• **SELECTED EXCERPT**
The app's slogan was "A Twitter client with personality", which is meant to emulate a friendly robot, as the Tapbots' other programs do. The program also had universal syncing through iCloud, allowing for bookmarking between the iPhone, iPad and Mac clients.

On June 11, 2012, Tapbots announced the launch of an alpha version of Tweetbot for Mac. Since October 18, 2012, the final version is available in the Mac App Store, which includes all features of the iOS version.

Subsequently, on October 3, 2012, a sister app featuring most of the features of Tweetbot, Netbot, was released by Tapbots for the paid Twitter competitor App.net.

On November 19, 2012, Tapbots released version 2.6.1. The notable update in this version was a tweaked user interface, modifying the design of icons and buttons.

On February 4, 2013, Tapbots released version 2.7 of Tweetbot. Added features include support for inline viewing of Vine video clips as well as options to set a default browser for external links. Shortly after, version 2.7.1 was released to fix a bug in the 2.7 update that caused the application to crash at launch for many users.

On October 17, 2013, Tapbots submitted version 3.0 of Tweetbot to the App Store team for review. Version 3.0 is an update to match the new design of iOS 7.

On July 1, 2014, Tapbots updated Tweetbot to version 1.6 for Mac, introducing multiple image upload feature and fixed other minor bugs.

On June 4, 2015, Tapbots announced Tweetbot 2.0 for Mac. The update introduced a new look to match the aesthetic of OS X Yosemite and a new starting price. The update was free for existing users.

• **CHALLENGE A**
From the Tweetbot text, reproduce the part that opens with the words containing "On June 4, 2015, Tapbots" and closes with "for existing users.".
• **CHALLENGE B**
Answer these questions from the Tweetbot text:
(i) On what date did Tapbots announce an alpha version of Tweetbot for Mac?
(ii) What was the name of the sister app released for App.net?
(iii) Version 3.0 was made to match the new design of which system?
• **CHALLENGE C**
Carry the Tweetbot text forward from its last sentence.
The items have no connection to the Tweetbot text.

• **MATERIAL PROVIDED**
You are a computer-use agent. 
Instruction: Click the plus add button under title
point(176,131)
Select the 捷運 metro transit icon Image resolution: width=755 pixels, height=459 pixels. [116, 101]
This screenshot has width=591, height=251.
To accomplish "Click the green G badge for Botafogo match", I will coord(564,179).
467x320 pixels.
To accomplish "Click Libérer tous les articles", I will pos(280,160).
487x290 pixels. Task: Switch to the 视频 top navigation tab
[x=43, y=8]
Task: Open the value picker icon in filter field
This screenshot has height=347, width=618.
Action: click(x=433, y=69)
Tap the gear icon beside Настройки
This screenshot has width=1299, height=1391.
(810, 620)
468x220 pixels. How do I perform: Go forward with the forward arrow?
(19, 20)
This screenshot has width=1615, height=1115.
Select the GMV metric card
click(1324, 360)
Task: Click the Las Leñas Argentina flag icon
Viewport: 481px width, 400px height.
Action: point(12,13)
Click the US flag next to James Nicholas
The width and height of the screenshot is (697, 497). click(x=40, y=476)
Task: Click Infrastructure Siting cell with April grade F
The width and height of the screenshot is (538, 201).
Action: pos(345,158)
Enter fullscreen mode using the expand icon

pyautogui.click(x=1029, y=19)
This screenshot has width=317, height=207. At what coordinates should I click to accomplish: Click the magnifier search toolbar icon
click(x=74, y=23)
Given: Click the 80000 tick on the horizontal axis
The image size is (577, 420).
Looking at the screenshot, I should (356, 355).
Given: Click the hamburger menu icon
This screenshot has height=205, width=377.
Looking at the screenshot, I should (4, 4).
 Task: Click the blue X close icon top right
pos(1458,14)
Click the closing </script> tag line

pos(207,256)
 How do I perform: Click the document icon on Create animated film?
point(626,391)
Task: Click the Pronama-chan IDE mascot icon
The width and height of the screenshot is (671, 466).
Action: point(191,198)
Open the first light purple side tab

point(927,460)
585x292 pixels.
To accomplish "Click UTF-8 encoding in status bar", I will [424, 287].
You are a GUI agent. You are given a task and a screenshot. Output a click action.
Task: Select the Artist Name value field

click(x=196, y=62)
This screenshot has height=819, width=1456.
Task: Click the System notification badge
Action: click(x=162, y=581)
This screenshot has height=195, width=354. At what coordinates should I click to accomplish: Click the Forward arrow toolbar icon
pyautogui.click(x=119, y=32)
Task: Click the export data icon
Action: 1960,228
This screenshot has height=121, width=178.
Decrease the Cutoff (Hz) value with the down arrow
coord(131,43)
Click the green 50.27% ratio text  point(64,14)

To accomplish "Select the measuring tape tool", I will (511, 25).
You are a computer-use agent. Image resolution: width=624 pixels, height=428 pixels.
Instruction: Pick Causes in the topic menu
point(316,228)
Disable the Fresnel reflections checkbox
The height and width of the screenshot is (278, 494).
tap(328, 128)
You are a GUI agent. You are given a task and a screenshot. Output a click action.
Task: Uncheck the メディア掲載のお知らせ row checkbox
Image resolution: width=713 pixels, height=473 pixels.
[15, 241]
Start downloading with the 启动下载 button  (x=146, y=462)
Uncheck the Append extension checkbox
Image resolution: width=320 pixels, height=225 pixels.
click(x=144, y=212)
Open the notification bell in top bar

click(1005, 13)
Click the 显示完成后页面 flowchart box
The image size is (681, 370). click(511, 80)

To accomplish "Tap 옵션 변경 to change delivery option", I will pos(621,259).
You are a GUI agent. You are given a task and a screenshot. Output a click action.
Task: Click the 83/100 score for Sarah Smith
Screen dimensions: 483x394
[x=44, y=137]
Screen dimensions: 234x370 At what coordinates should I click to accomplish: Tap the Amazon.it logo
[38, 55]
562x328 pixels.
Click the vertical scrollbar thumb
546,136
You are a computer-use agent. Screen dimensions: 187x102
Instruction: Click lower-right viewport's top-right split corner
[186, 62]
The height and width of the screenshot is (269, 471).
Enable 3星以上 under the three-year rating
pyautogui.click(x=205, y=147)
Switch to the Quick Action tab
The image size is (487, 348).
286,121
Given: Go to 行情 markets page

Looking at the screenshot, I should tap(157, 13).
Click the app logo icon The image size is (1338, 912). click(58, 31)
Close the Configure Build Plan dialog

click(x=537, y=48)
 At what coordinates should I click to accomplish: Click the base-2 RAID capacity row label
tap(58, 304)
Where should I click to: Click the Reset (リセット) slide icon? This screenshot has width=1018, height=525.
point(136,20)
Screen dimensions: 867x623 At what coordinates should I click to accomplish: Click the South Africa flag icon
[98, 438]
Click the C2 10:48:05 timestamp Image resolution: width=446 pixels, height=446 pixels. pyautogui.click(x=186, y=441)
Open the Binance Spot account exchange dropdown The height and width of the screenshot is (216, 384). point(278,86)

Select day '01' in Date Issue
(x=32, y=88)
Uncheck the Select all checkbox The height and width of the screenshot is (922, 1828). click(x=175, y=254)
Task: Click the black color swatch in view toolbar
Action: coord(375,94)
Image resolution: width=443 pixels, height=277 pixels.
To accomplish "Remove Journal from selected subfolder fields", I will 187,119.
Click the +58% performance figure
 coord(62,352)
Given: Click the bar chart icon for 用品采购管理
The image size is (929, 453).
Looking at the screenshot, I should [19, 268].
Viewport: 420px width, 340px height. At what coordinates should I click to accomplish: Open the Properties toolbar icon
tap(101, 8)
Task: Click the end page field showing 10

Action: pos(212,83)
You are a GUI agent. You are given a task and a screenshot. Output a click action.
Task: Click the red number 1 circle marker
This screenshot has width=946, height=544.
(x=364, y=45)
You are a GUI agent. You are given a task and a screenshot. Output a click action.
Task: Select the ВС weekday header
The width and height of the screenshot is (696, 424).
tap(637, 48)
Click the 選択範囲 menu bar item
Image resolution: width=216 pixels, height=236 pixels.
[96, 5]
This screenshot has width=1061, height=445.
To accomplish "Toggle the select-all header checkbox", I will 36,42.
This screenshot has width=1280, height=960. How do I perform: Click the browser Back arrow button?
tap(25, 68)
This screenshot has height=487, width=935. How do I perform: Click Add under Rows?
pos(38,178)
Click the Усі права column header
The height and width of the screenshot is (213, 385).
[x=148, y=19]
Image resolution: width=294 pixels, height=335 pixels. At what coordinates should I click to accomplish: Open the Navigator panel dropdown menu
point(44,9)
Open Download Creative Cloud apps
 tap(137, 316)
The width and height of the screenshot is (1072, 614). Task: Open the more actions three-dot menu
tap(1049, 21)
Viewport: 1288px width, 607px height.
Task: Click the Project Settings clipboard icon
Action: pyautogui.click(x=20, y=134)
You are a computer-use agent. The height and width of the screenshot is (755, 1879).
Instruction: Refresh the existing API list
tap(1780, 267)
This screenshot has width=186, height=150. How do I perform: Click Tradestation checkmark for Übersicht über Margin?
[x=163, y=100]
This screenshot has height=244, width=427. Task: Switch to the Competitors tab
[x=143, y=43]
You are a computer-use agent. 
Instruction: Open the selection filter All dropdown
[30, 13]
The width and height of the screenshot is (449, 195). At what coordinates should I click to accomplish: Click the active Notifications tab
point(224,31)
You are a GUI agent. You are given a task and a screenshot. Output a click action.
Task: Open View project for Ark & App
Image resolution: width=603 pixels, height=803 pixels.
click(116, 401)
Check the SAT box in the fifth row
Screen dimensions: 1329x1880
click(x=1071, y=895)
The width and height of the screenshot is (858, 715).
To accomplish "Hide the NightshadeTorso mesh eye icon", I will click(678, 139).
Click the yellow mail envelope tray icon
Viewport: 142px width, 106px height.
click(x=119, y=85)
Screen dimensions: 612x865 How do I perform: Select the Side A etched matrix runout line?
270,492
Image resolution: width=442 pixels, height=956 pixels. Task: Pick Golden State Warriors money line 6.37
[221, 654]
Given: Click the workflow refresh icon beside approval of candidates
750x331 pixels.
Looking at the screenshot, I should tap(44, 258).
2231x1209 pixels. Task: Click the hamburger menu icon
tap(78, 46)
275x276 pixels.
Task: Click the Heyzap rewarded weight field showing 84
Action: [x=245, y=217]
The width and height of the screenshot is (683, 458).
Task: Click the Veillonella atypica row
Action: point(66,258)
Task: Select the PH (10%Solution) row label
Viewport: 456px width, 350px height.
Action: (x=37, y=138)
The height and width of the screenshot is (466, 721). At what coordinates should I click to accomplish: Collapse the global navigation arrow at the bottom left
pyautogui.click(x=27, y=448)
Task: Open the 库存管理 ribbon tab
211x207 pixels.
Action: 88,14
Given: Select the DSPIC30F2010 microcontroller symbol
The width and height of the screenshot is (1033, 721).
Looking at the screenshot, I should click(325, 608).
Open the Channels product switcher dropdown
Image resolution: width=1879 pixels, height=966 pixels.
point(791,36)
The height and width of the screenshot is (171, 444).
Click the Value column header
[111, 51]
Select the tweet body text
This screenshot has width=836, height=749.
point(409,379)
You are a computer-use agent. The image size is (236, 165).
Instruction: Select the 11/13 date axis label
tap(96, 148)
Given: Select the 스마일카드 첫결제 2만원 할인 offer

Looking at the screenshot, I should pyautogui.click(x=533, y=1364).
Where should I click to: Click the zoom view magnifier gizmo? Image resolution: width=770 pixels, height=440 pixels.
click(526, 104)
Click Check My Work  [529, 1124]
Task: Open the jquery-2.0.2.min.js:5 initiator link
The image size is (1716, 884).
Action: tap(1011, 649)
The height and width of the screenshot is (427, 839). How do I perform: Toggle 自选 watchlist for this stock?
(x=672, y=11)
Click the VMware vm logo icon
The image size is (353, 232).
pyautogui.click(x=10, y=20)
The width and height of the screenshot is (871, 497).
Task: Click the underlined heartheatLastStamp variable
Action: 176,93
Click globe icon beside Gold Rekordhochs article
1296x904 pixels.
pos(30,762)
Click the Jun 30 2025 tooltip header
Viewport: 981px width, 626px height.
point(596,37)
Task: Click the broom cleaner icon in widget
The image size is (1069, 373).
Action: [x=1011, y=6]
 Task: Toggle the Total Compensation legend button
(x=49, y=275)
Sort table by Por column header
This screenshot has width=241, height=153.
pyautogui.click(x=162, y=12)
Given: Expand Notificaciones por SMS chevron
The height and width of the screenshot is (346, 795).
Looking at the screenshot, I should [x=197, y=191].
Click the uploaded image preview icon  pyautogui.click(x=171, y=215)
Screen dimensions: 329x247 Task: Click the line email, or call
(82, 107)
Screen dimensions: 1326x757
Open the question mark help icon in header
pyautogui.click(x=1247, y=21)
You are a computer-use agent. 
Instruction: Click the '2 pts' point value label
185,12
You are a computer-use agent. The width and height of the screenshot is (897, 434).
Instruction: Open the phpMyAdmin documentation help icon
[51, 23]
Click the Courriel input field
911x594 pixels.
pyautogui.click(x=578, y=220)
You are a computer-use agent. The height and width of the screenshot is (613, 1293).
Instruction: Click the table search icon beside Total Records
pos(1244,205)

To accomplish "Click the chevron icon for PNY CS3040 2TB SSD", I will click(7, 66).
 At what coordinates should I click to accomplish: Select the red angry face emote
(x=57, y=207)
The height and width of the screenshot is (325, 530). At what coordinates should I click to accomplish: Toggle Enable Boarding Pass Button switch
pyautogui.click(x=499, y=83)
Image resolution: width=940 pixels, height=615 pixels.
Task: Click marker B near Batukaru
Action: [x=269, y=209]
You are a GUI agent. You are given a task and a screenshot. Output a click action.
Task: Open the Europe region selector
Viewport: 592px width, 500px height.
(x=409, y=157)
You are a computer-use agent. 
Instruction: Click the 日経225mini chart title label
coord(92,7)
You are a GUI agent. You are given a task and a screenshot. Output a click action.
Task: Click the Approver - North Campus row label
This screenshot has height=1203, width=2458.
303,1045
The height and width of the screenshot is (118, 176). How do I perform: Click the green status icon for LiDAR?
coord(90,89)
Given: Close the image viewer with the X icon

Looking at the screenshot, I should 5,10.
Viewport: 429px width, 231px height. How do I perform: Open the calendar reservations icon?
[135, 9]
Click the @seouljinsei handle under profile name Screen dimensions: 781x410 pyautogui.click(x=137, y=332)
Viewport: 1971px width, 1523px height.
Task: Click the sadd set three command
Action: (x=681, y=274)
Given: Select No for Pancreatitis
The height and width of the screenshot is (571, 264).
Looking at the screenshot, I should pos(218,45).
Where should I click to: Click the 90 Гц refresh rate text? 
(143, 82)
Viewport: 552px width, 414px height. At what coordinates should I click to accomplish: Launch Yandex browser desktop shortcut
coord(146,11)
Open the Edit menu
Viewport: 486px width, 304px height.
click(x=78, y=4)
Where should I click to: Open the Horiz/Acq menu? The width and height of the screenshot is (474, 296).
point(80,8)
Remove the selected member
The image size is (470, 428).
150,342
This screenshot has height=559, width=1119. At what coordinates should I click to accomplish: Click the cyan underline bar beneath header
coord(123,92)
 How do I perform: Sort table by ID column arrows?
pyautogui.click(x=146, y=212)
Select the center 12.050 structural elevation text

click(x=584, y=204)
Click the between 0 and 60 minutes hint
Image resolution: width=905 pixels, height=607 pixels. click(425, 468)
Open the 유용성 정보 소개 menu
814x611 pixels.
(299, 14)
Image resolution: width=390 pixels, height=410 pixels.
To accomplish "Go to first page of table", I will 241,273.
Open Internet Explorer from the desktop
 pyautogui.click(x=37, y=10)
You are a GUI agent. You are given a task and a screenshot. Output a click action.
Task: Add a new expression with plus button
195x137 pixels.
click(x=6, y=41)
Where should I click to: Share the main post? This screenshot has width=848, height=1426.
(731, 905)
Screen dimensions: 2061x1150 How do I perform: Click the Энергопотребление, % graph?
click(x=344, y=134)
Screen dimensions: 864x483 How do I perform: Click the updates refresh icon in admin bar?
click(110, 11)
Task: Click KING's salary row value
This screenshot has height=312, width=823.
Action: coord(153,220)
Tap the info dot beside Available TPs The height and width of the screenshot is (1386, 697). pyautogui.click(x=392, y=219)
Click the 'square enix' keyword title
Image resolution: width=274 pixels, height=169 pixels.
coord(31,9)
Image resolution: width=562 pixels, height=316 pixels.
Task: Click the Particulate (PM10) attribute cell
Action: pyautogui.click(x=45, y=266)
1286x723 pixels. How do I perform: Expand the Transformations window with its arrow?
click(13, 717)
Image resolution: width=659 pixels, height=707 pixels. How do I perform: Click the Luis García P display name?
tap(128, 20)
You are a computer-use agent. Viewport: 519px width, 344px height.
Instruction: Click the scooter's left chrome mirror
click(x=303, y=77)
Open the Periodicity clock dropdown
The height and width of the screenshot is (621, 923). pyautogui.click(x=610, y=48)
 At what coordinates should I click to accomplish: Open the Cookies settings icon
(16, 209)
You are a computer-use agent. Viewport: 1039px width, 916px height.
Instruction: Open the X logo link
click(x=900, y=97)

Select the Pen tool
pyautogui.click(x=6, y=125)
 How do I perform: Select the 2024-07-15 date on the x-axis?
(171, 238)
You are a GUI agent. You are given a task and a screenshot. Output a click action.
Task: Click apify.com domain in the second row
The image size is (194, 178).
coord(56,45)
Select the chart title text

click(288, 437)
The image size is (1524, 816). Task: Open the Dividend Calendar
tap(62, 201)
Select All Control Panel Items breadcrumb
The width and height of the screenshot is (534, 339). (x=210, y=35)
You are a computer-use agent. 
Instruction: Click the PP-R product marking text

• **EXPECTED OUTPUT A**
On June 4, 2015, Tapbots announced Tweetbot 2.0 for Mac. The update introduced a new look to match the aesthetic of OS X Yosemite and a new starting price. The update was free for existing users.

• **EXPECTED OUTPUT B**
(i) June 11, 2012
(ii) Netbot
(iii) iOS 7

• **EXPECTED OUTPUT C**
On October 1, 2015, Tapbots released version 4.0 of Tweetbot. Added features include iPad support, landscape support for iPhone and iPad, new statistics and activity view, new column view in landscape on iPad and iPhone 6 Plus, split view multi-tasking on iPad, quick reply from notifications, Safari view controller with content blocker support, and a new user interface. Tweetbot 4 also improved its mute filter settings, status details, user profiles, and optimizations to the app itself. It is the first application that requires iOS 9 on the device. It cannot be downloaded with earlier versions of the mobile operating system, as the program supports only the English localization.

On November 3, 2015, Tweetbot 4.1 was released by Tapbots. For the first time, the app supports Apple Watch and displays alerts for new favorite, new follows, and mentions. Just click on the alert for a detailed view and right from the Apple Watch you can follow back, retweet or favorite based on the kind of alert it is. Once you are in the detailed view, a quick tap on the avatar displays user's profile. You can see their bio, locations, profile picture and also an option to DM, follow or unfollow and reply them.

On May 16, 2018, Tapbots announced Tweetbot 3.0 for Mac. The update introduced a new look and Expandable Sidebar, Night Mode, and automatic playback videos and GIF media.

On January 26, 2021, Tapbots released Tweetbot 6 for iOS and iPad. The update features new themes, a new Direct Message Interface, a new San Francisco font, and makes Tweetbot a subscription-based app. The app is free on the iOS App Store and includes a seven-day free trial, after which Tweetbot can be purchased by a monthly or yearly subscription.

On January 4, 2022, Tapbots released Tweetbot 6.8 for iOS. The update introduced the option to see a user's header, bio, how many people they follow/follow them including likes, followers, DMs and more. They can also see the latest accounts that had followed them. They also added themes like Lavender and Wine themes. They also changed the logo to an owl. They have also added support to create polls.

On January 12, 2023, at approximately 10:30 p.m. EDT, Tweetbot—along with several other Twitter clients—stopped functioning. Internal documents obtained by The Information show that the outage was an intentional decision by Twitter. Three days later, Tweetbot switched out its API keys for new ones, bypassing Twitter's restrictions, albeit with lower usage limits. Twitter then revoked these API keys several hours later. On January 19, 2023, the app was discontinued to comply with new Twitter API restrictions that prohibit the creation and availability of third-party clients based around it. Tapbots subsequently announced a beta version of a Mastodon client known as Ivory.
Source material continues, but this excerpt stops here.